[Dataset excerpts]
____________________

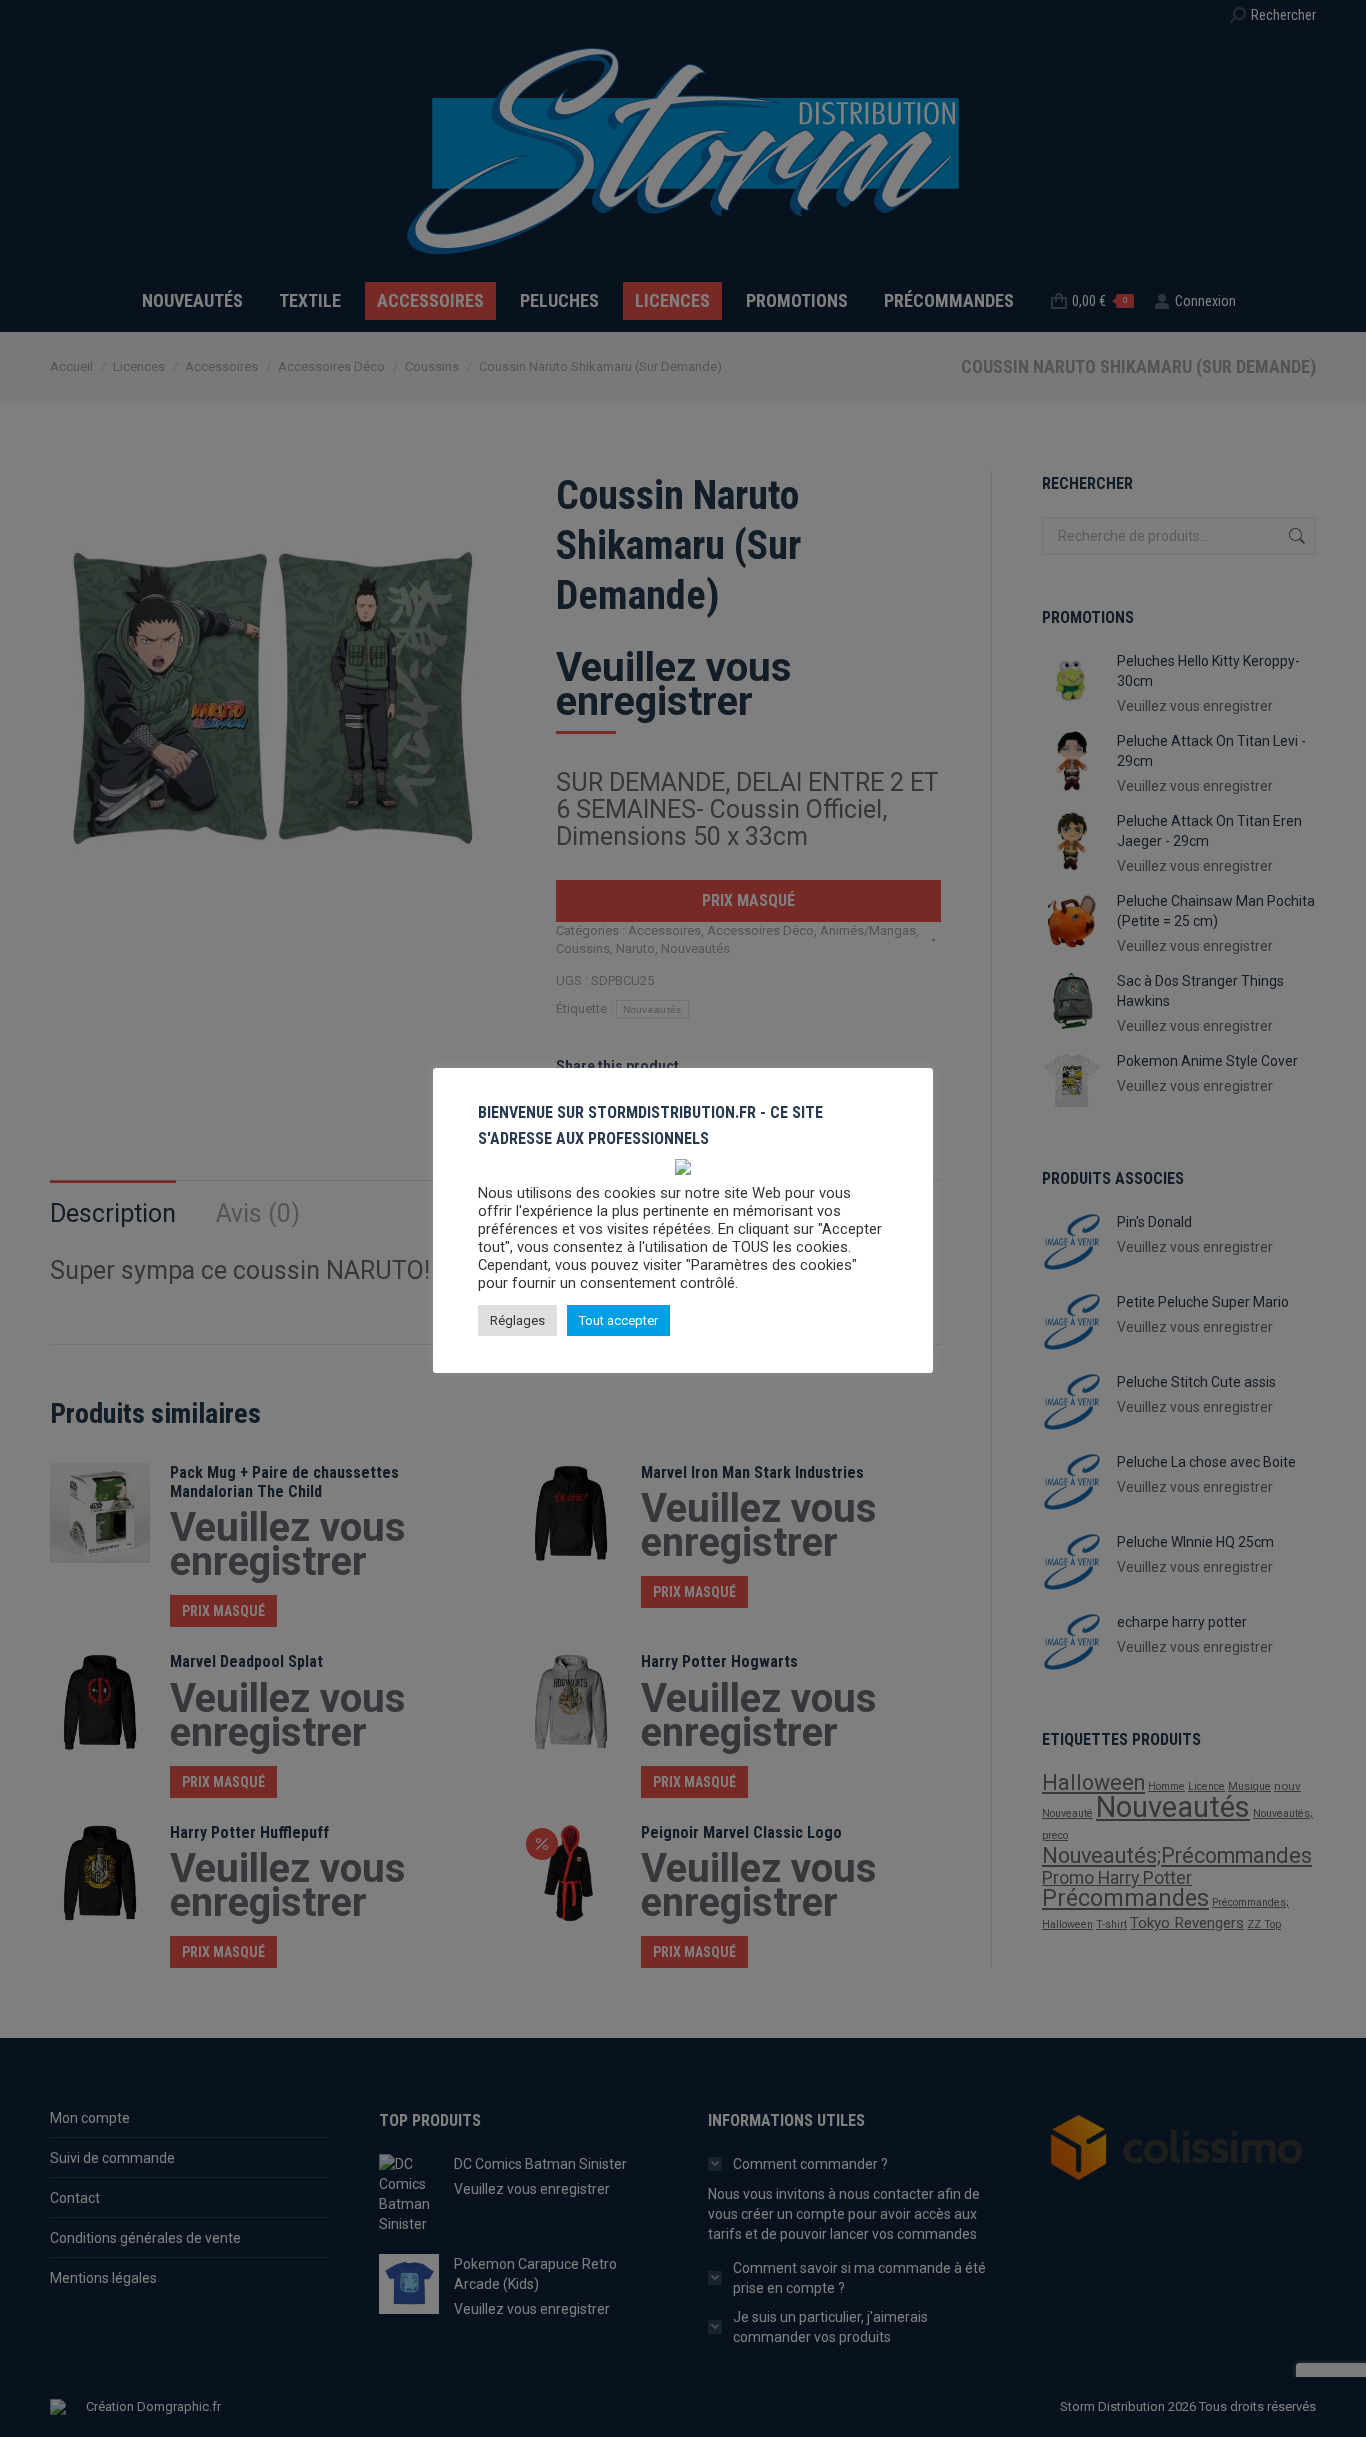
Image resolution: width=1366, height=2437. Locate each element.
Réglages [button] (517, 1320)
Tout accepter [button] (618, 1320)
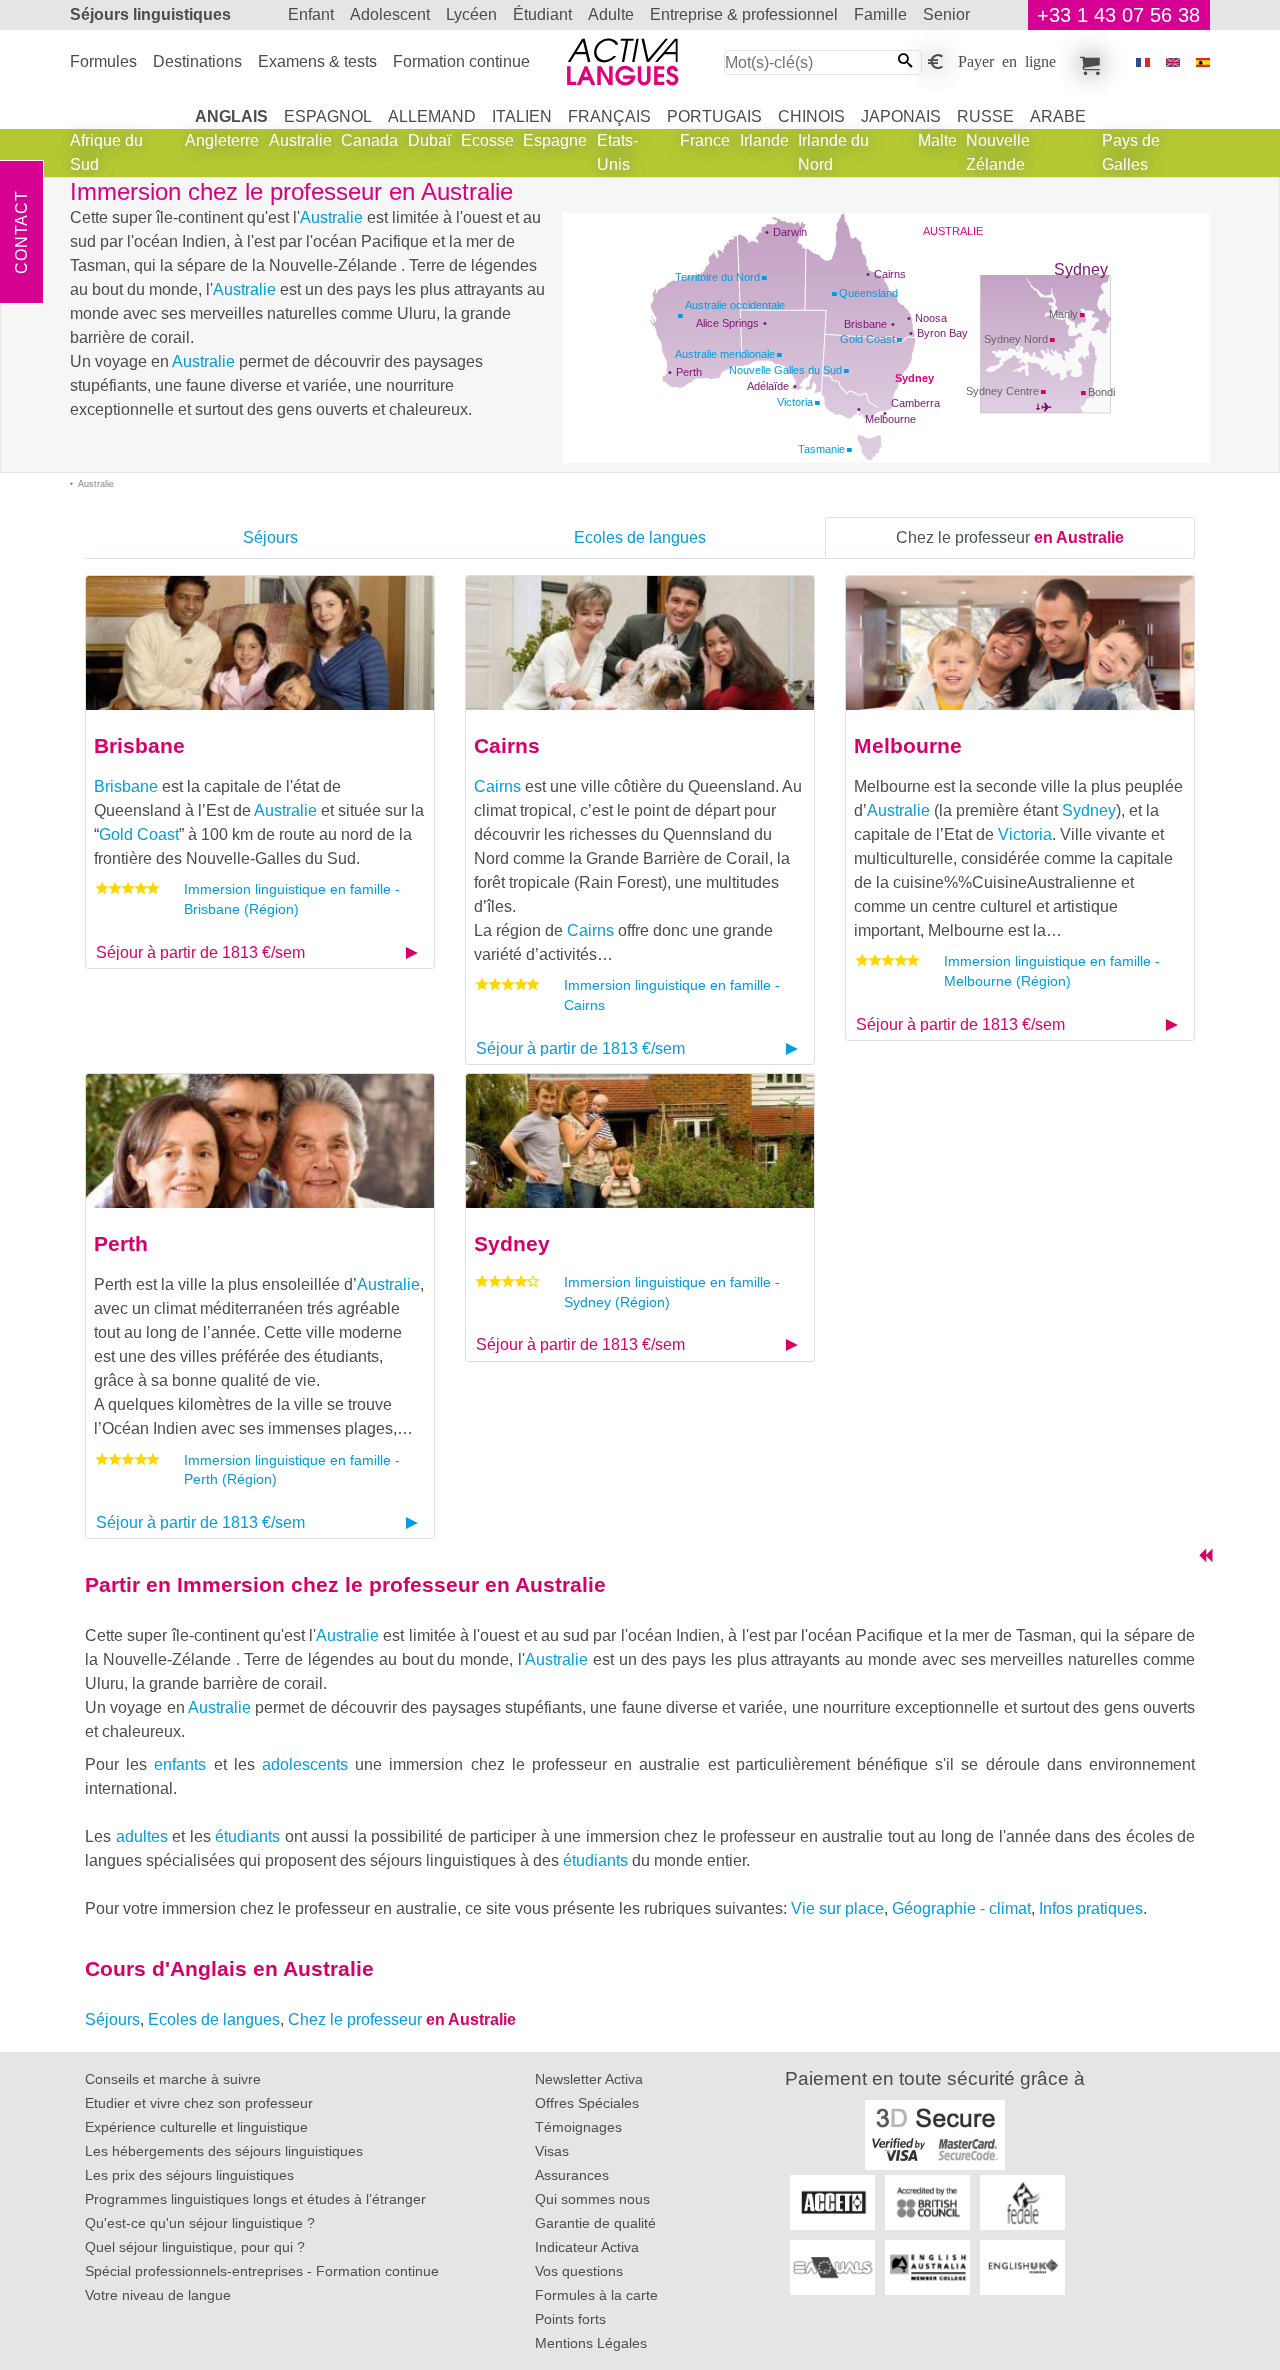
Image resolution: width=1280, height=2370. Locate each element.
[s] (1203, 62)
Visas (552, 2151)
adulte (611, 14)
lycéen (471, 14)
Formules (103, 61)
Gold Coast (139, 834)
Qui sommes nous (592, 2199)
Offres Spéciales (587, 2103)
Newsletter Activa (589, 2079)
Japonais (901, 116)
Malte (937, 140)
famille (880, 14)
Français (609, 116)
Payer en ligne (1007, 60)
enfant (311, 14)
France (705, 140)
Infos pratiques (1091, 1908)
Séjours (270, 537)
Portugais (714, 116)
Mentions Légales (591, 2343)
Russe (985, 116)
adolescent (390, 14)
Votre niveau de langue (158, 2295)
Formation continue (461, 61)
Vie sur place (837, 1908)
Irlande (764, 140)
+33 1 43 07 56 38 (1118, 15)
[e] (1173, 62)
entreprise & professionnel (744, 14)
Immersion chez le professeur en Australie (391, 1584)
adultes (142, 1836)
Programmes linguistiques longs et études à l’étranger (255, 2199)
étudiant (542, 14)
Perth (689, 372)
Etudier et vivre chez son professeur (199, 2103)
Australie (300, 140)
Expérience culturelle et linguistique (196, 2127)
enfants (180, 1764)
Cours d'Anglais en (229, 1968)
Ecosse (487, 140)
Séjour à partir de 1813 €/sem (200, 952)
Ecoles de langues (640, 537)
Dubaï (429, 140)
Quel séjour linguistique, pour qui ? (195, 2247)
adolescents (305, 1764)
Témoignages (578, 2127)
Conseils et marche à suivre (173, 2079)
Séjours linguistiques (150, 14)
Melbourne (890, 419)
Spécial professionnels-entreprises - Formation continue (262, 2271)
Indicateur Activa (587, 2247)
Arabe (1058, 116)
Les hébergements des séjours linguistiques (224, 2151)
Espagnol (328, 116)
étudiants (247, 1836)
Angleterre (222, 140)
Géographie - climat (961, 1908)
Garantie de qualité (595, 2223)
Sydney (914, 378)
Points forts (570, 2319)
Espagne (555, 140)
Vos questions (579, 2271)
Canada (369, 140)
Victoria (1025, 834)
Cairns (890, 274)
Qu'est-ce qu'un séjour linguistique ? (200, 2223)
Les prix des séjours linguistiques (189, 2175)
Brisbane (865, 324)
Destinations (197, 61)
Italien (522, 116)
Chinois (811, 116)
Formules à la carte (596, 2295)
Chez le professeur (1010, 537)
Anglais (231, 116)
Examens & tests (317, 61)
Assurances (572, 2175)
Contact (21, 232)
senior (946, 14)
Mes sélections (1087, 62)
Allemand (432, 116)
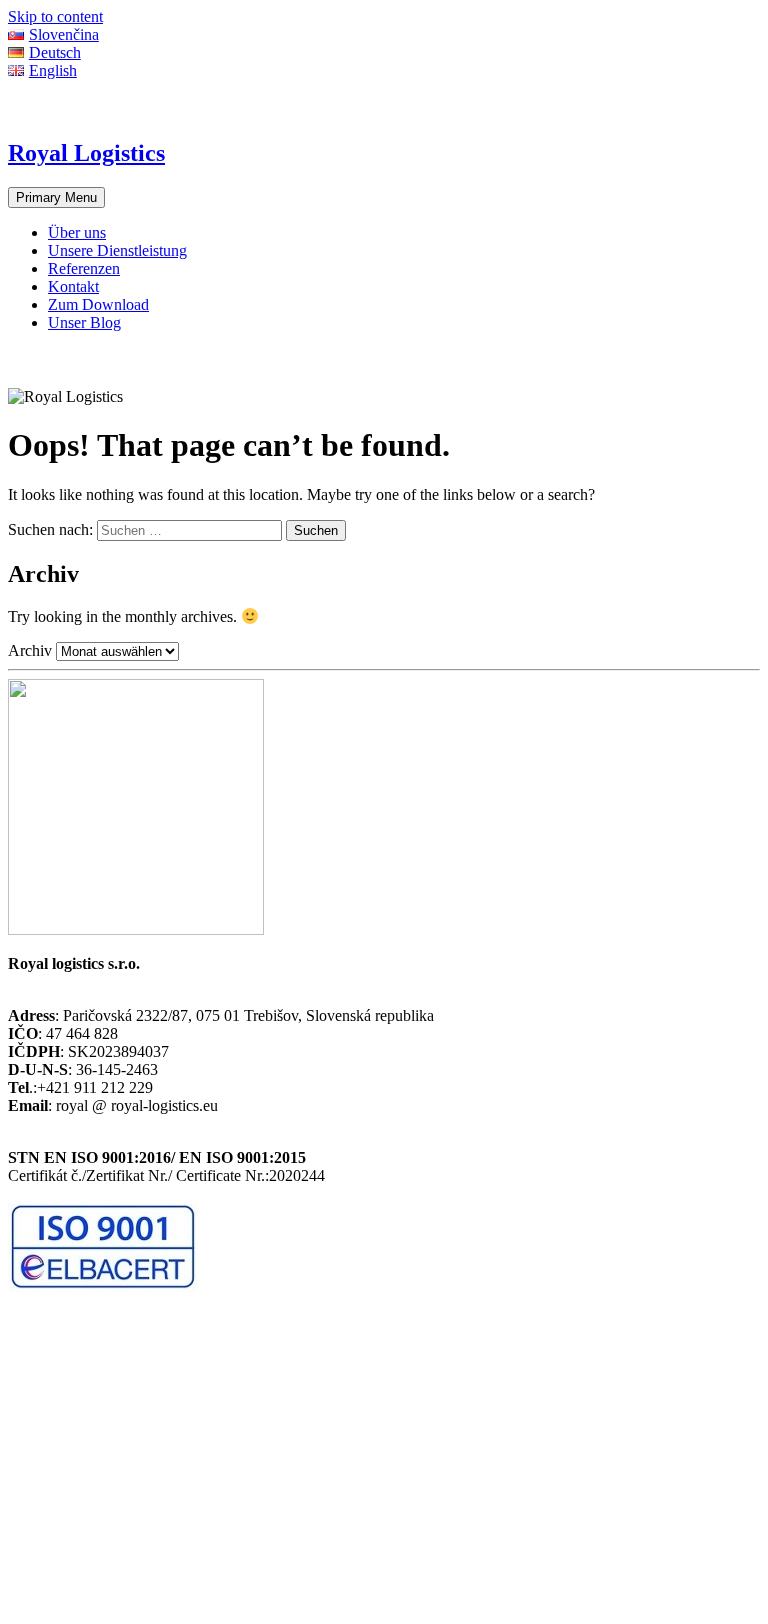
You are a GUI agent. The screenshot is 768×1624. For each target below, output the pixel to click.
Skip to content (55, 16)
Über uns (77, 232)
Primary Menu (56, 197)
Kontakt (73, 286)
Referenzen (84, 268)
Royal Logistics (86, 153)
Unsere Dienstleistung (117, 250)
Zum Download (98, 304)
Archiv (30, 650)
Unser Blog (84, 322)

____________________

_ASSIGNMENT:_ Take every entry and repeat it verbatim, minus the pictures.

_SOLUTION TO THIS TASK:_
Image resolution: width=1366, height=2437. Locate each element.
Réglages [button] (517, 1320)
Tout accepter [button] (618, 1320)
Image resolution: width=1280, height=2370. Locate each element.
[s] (1203, 62)
Visas (552, 2151)
adulte (611, 14)
lycéen (471, 14)
Formules (103, 61)
Gold Coast (139, 834)
Qui sommes nous (592, 2199)
Offres Spéciales (587, 2103)
Newsletter Activa (589, 2079)
Japonais (901, 116)
Malte (937, 140)
famille (880, 14)
Français (609, 116)
Payer en ligne (1007, 60)
enfant (311, 14)
France (705, 140)
Infos pratiques (1091, 1908)
Séjours (270, 537)
Portugais (714, 116)
Mentions Légales (591, 2343)
Russe (985, 116)
adolescent (390, 14)
Votre niveau de langue (158, 2295)
Formation continue (461, 61)
Vie sur place (837, 1908)
Irlande (764, 140)
+33 1 43 07 56 38 (1118, 15)
[e] (1173, 62)
entreprise & professionnel (744, 14)
Immersion chez le professeur en Australie (391, 1584)
adultes (142, 1836)
Programmes linguistiques longs et études à l’étranger (255, 2199)
étudiant (542, 14)
Perth (689, 372)
Etudier et vivre chez son professeur (199, 2103)
Australie (300, 140)
Expérience culturelle et linguistique (196, 2127)
enfants (180, 1764)
Cours d'Anglais en (229, 1968)
Ecosse (487, 140)
Séjour à partir de 1813 €/sem (200, 952)
Ecoles de langues (640, 537)
Dubaï (429, 140)
Quel séjour linguistique, pour qui ? (195, 2247)
adolescents (305, 1764)
Témoignages (578, 2127)
Conseils et marche à suivre (173, 2079)
Séjours linguistiques (150, 14)
Melbourne (890, 419)
Spécial professionnels-entreprises - Formation continue (262, 2271)
Indicateur Activa (587, 2247)
Arabe (1058, 116)
Les hébergements des séjours linguistiques (224, 2151)
Espagnol (328, 116)
étudiants (247, 1836)
Angleterre (222, 140)
Géographie - climat (961, 1908)
Garantie de qualité (595, 2223)
Sydney (914, 378)
Points forts (570, 2319)
Espagne (555, 140)
Vos questions (579, 2271)
Canada (369, 140)
Victoria (1025, 834)
Cairns (890, 274)
Qu'est-ce qu'un séjour linguistique ? (200, 2223)
Les prix des séjours linguistiques (189, 2175)
Brisbane (865, 324)
Destinations (197, 61)
Italien (522, 116)
Chinois (811, 116)
Formules à la carte (596, 2295)
Chez le professeur (1010, 537)
Anglais (231, 116)
Examens & tests (317, 61)
Assurances (572, 2175)
Contact (21, 232)
senior (946, 14)
Mes sélections (1087, 62)
Allemand (432, 116)
You are a GUI agent. The screenshot is 768×1624. For each target below, output the pixel to click.
Skip to content (55, 16)
Über uns (77, 232)
Primary Menu (56, 197)
Kontakt (73, 286)
Referenzen (84, 268)
Royal Logistics (86, 153)
Unsere Dienstleistung (117, 250)
Zum Download (98, 304)
Archiv (30, 650)
Unser Blog (84, 322)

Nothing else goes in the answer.